2023 Election: Everybody should get ready, Fulani has Surrounded Nigeria, it’s now clear to them they will lose to Peter Obi, get your guns nobody will defend you - Obasanjo,” a Facebook post quotes Nigeria’s former president Olusegun Obasanjo as saying.

The Fulani are an ethnic group scattered throughout many parts of Africa. They are concentrated principally in Nigeria, Mali, Guinea, Senegal, and Niger.

Obi is a Nigerian politician and the presidential candidate for the Labour Party. Obasanjo was Nigeria’s president from 1999 to 2007 under the People’s Democratic Party (PDP).

Obi has been much talked about as a “third force” alternative to the presidential candidates of the governing All Progressives Congress party and the opposition PDP. 

The Fulani are predominantly Muslim and historically associated with cattle herding and livestock rearing.

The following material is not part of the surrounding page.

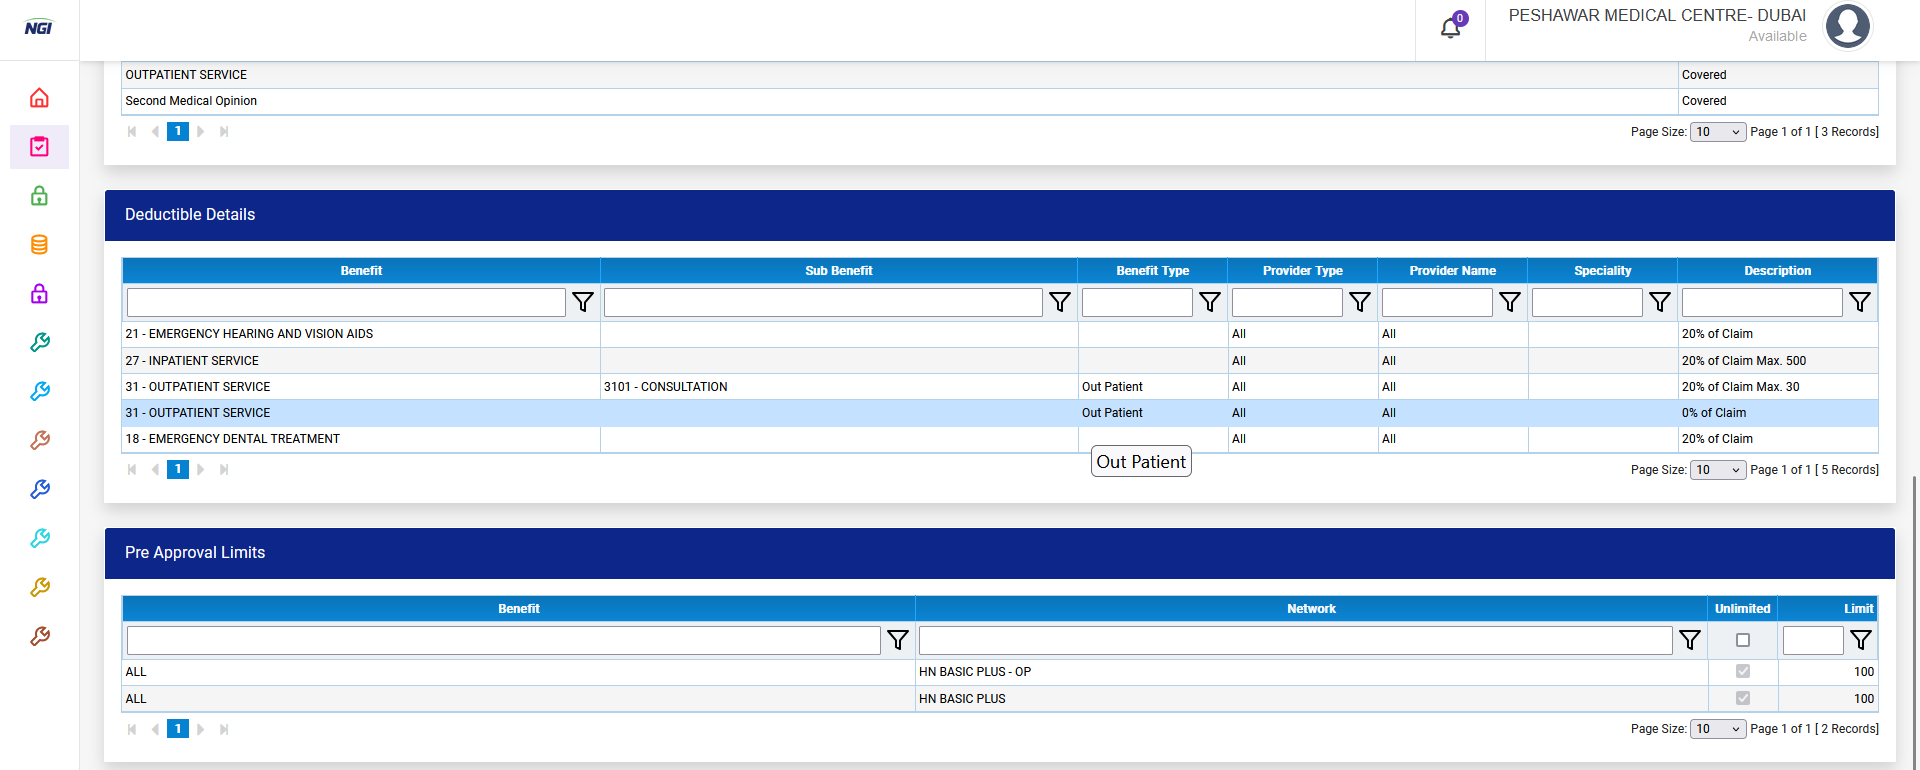The width and height of the screenshot is (1920, 770).
Task: Apply filter on Deductible Sub Benefit column
Action: point(1060,302)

However, amongst them is a militia blamed for several attacks on communities across the country.

There have also been claims in the media about some Fulanis supposedly planning to take over Nigeria in order to Islamise the nation.

Nigeria’s north is Muslim dominated while Christians are a majority in the south.

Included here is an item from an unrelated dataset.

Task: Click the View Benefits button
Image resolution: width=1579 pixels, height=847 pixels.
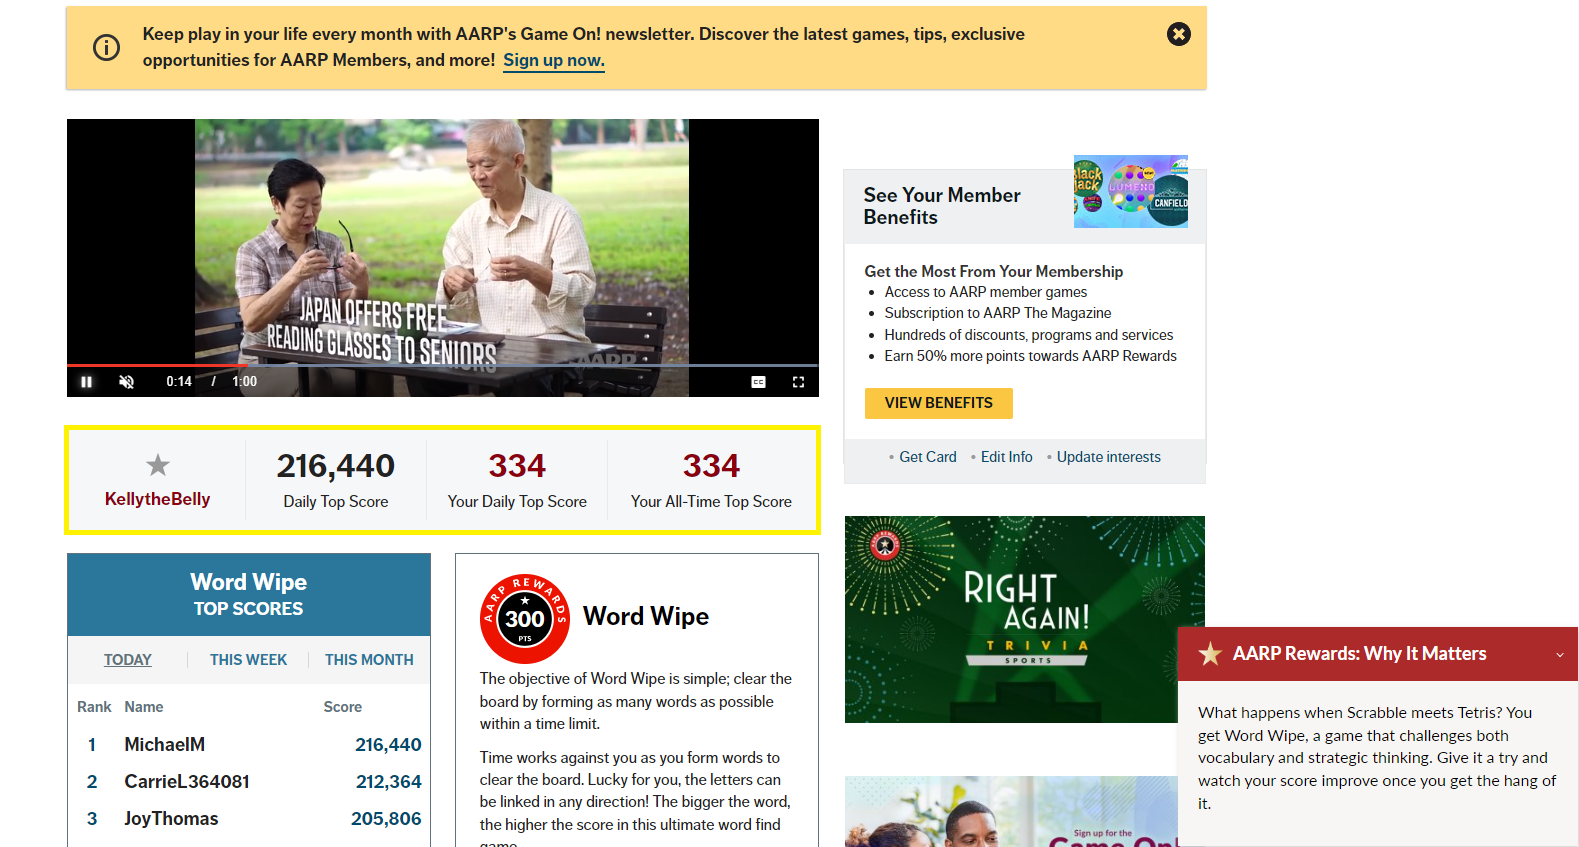Action: click(x=938, y=403)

The 4 July 2022 claim was also repeated in other Facebook posts and on Twitter.

But did Obasanjo make such a comment that would stir national tensions and add to security concerns?


No, the former president said no such thing

The original post didn’t give details of where or when Obasanjo was meant to have made the comment.

There have been no reports in the mainstream media of Obasanjo making such a comment, or saying anything related to Nigerians carrying guns

Such a statement would have been reported by credible news organisations in view of the fact that Obasanjo is described as a respected, international diplomat whose voice still matters in Nigeria politics.

As Nigeria’s 2023 elections approach, Africa Check is seeing an increasing number of quotes and comments falsely attributed to key political figures. This may distort political debate online and in real life, and so reduce voters’ ability to make informed choices.